The Continental's all-wheel-drive system moves to a rear-biased (40:60) torque split. The all-aluminum suspension has new uprights, the track is wider, and the steering has been recalibrated. The car is 143 pounds lighter overall, and Bentley predicts a minor increase in fuel economy, from 10/17 mpg to 12/19 mpg (preliminary estimate). As to the new car's driving character, project leader Paul Jones promises, "the agility of the Continental GT Speed with a better ride than the standard car".
A second engine option
A bigger change, however, is coming. Late next year, the Continental GT will add a second engine choice: an all-new 4.0-liter V-8. Although the V-8 is being developed with Audi, it, like the W-12, will be built at Crewe. Bentley isn't ready to talk about output (expect to hear more at this spring's Geneva auto show), but the company promises a 40 percent reduction in emissions.

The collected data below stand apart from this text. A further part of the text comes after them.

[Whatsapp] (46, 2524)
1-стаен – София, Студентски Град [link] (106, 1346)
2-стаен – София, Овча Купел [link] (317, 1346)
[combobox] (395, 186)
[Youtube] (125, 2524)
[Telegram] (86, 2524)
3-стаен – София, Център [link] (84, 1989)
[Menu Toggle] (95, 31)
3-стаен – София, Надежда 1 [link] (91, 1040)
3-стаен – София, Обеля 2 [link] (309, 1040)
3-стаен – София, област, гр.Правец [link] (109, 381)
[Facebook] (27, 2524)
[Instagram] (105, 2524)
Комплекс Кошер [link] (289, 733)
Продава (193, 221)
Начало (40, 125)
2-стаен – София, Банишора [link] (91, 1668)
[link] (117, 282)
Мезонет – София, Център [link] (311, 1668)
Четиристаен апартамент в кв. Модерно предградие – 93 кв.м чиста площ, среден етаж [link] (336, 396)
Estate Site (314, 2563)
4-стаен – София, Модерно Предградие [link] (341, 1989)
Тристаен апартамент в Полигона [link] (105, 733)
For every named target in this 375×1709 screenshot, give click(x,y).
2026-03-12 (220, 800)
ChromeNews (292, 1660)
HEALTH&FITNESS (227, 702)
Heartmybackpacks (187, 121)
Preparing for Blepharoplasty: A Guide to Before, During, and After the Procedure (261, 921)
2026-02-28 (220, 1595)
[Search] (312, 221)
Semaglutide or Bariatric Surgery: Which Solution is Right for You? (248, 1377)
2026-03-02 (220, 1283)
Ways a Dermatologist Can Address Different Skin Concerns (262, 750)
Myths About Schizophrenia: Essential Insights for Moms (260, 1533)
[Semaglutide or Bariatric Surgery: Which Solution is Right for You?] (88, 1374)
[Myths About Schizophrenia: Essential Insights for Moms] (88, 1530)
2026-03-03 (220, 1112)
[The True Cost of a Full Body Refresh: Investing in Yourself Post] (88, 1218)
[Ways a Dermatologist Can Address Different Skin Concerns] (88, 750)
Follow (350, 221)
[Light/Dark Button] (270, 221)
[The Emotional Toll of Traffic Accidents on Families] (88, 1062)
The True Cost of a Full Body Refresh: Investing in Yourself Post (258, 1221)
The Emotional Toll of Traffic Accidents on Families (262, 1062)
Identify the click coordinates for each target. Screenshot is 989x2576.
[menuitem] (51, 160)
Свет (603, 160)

Bentley bosses insist that the 4.0-liter won't be an entry-level model, and that the V-8 and the W-12 will be positioned side-by-side.
A cohesive showroom
Also side-by-side, at least in the showroom, will be the new coupe and the current GTC convertible and Flying Spur sedan, which aren't due for their redesign quite yet. Perhaps that's another reason for the evolutionary styling.
"We felt we had to be very cautious," says van Braekel. Indeed, a new coupe that looked dramatically different would make its sedan and convertible siblings look old. Instead, the new Continental GT advanced the family look, but does it carefully.